Whilst AdTech is only part of the online advertising ecosystem, the UK Information Commissioner's Office (ICO) has being vocal about its intention to investigate it due to the risks it poses to the rights and freedoms of individuals under the General Data Protection Regulation (GDPR).1 The French DPA (CNIL) has also issued a statement on its plans to elaborate an action plan in order to outline the applicable rules and to help stakeholders in their compliance process.2
In this article we will examine the data protection challenges for AdTech and real-time bidding (RTB) companies, as well as some ways to ensure ongoing compliance, including the Internet Advertising Bureau (IAB) Europe's transparency and consent framework (TCF).
AdTech is a term used to describe tools which analyse and manage information (including personal data) for online advertising campaigns and automate the processing of advertising transactions.3 It covers the end-to-end lifecycle of the advertising delivery process, which often involves engaging third parties for one or more aspects of these services, although some advertising is still placed directly between advertisers and publishers.
RTB uses AdTech to enable the buying and selling of advertising inventory in real time – i.e. in the time it takes a webpage to load in a user's browser – on an impression by impression basis, typically involving an auction pricing mechanism. It is a type of online advertising – specifically, a subtype of programmatic advertising that is most commonly used for selling visual inventory online, either on the website of a publisher or via a publisher's app. RTB is differentiated from static auctions by the per-impression bidding mechanism, whereas static auctions can entail thousands of impressions bought together as a package deal.
RTB poses a number of risks to data protection, including the following:
Linking each processing operation to a single purpose: Website visitors must be produced with information about the above lawful basis (and provide consent where relevant) prior to the processing operation in order to comply with the principle of transparency.
Obtaining consent: Consent is the lawful basis on which to rely when processing personal data for interest-based advertising purposes, i.e. to target viewers on the basis of their browsing history, and webpage currently being loaded. Consent is also relevant as it is needed under the ePrivacy Directive in order to place cookies (except where these are strictly necessary to provide a service which the data subject has requested) and will likely be necessary under the new ePrivacy Regulation expected to come into force in 2020 and take effect by 2023. In addition, explicit consent is the only valid lawful basis for processing of special categories of data such as health data. Consent must be freely given, specific, informed and an unambiguous indication of the data subject's wishes. This has a number of implications for consent in the AdTech industry:
Actively given: Pre-ticked consent boxes are not permitted because they do not demonstrate an unambiguous indication of the data subject's wishes.
Informed: A reasonable amount of information (including third parties which may receive personal data) must be presented to the individual before consent is obtained.

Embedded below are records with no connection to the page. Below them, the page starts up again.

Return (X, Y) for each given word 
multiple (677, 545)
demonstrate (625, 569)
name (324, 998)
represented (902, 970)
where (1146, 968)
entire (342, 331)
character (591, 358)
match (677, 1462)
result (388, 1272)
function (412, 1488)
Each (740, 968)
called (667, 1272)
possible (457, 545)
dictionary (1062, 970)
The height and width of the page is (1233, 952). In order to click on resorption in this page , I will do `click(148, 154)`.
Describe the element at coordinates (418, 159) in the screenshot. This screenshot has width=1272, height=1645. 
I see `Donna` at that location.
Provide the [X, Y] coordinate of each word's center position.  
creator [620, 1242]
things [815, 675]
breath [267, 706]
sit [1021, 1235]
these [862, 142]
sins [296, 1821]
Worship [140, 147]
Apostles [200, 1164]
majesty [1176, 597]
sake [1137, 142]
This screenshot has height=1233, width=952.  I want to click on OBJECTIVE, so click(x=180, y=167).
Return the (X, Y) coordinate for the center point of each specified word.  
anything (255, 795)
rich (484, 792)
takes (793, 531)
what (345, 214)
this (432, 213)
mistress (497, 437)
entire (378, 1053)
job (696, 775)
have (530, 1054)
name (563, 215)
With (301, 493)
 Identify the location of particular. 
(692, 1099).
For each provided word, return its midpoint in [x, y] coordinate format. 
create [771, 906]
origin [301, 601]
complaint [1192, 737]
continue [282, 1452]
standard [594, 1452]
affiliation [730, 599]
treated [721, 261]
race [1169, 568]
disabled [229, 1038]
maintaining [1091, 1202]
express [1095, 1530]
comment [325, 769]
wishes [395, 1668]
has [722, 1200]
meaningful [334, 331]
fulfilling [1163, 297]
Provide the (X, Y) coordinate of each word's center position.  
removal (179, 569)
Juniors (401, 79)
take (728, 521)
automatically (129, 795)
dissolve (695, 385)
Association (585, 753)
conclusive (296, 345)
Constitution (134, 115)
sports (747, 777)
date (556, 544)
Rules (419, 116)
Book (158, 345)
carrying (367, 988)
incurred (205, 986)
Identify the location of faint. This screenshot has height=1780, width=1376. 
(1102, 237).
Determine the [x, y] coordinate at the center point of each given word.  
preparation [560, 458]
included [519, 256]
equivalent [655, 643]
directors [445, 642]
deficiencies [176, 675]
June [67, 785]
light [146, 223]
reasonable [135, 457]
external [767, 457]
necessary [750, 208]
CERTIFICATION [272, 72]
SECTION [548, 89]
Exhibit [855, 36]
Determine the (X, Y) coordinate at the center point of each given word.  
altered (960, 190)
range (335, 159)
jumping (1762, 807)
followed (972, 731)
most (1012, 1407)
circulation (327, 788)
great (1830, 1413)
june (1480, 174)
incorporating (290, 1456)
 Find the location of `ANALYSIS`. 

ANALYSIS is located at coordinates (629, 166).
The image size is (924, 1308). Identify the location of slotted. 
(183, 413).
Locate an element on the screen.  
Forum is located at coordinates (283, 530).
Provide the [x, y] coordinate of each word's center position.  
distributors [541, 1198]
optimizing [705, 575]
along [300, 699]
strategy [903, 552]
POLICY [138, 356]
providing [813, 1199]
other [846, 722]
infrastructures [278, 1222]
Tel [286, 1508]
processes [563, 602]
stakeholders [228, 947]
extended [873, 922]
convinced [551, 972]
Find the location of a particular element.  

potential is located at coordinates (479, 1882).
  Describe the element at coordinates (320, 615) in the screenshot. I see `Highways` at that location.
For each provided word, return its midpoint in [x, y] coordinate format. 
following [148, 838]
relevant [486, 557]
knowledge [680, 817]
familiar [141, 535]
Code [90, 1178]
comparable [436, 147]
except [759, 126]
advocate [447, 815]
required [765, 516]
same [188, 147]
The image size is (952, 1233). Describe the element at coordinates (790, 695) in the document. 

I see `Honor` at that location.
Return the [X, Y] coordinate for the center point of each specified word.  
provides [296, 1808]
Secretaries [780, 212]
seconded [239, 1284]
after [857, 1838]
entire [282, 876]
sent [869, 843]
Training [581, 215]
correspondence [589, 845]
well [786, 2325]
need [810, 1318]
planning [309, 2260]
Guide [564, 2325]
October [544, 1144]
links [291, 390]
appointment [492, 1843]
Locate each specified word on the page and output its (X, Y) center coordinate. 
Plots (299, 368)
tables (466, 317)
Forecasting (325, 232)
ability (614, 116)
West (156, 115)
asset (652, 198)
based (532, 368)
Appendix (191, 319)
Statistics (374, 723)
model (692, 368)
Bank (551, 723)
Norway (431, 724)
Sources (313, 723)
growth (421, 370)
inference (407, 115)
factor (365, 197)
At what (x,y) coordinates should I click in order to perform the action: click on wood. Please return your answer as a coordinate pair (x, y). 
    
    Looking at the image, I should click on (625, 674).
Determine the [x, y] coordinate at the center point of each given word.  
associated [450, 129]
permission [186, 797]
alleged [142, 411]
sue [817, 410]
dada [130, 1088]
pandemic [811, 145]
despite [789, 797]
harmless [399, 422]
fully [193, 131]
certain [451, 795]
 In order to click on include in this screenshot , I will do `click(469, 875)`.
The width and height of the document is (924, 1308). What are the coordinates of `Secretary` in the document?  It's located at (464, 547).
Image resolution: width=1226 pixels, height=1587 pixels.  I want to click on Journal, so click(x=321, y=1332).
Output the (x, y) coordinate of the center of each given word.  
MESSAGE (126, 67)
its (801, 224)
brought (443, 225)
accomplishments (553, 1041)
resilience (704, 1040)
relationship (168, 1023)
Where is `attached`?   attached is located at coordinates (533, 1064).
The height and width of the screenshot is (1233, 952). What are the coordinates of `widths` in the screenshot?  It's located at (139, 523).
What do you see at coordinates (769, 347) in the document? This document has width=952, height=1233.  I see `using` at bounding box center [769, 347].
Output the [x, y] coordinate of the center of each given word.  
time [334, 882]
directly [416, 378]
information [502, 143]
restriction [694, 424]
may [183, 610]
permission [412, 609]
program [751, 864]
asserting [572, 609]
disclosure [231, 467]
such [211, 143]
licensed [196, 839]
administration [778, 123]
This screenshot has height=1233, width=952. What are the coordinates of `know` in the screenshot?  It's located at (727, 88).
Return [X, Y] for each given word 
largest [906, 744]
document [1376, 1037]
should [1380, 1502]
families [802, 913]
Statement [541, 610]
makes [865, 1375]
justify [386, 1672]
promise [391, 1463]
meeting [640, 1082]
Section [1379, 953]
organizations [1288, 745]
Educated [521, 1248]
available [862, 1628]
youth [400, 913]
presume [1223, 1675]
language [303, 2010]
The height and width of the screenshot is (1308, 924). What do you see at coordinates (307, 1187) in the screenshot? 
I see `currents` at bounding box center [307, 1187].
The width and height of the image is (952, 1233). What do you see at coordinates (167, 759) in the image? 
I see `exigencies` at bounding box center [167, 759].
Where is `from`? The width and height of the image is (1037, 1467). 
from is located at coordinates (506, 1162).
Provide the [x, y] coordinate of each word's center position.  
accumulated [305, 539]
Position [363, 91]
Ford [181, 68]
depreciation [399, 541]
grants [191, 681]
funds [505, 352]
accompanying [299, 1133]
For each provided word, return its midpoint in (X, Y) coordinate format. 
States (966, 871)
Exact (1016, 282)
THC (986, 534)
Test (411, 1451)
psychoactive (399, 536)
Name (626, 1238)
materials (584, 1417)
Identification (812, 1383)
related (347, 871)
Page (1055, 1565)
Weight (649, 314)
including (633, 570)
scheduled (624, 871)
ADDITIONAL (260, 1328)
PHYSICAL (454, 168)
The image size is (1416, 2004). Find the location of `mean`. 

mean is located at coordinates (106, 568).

Specific: Consent cannot be bundled but must be obtained for each processing operation.
Freely given: Website visitors must be given a genuine choice. If, for example, a visitor cannot access a website without giving consent to tracking cookies which are not an essential part of supplying the website, the consent is unlikely to be freely given.
Revocable: Ad viewers must have the option to revoke their consent that is at least as prominent, user-friendly and effective as the method used to collect their consent.
AdTech is a complex industry with multiple stakeholders and technical parameters that pose specific risks to the rights and freedoms of individuals. Adopting industry solutions such as the IAB transparency and consent framework will enable AdTech companies to continue their business under the GDPR. The key steps are: identifying and relying on an appropriate legal basis for processing, especially consent for internet-advertising purposes, linking each processing operation to a single purpose for processing, and ensuring that the consent obtained fulfils the GDPR's requirements.
1UK ICO, Update Report into AdTech and Real Time Bidding, 20 June 2019, ico.org.uk/media/about-the-ico/documents/2615156/adtech-real-time-bidding-report-201906.pdf; McDougall S, AdTech – The Reform of Real Time Bidding Has Started and Will Continue, 17 January 2020, ico.org.uk/about-the-ico/news-and-events/news-and-blogs/2020/01/blog-adtech-the-reform-of-real-time-bidding-has-started/.
2CNIL, Online Targeted Advertisement: What Action Plan for the CNIL? 28 June 2019, https://www.cnil.fr/en/online-targeted-advertisement-what-action-plan-cnil.
3UK ICO, Update Report into AdTech and Real Time Bidding, 20 June 2019, https://ico.org.uk/media/about-the-ico/documents/2615156/adtech-real-time-bidding-report-201906.pdf
4McDougall S, AdTech – The Reform of Real Time Bidding Has Started and Will Continue, 17 January 2020, ico.org.uk/about-the-ico/news-and-events/news-and-blogs/2020/01/blog-adtech-the-reform-of-real-time-bidding-has-started/.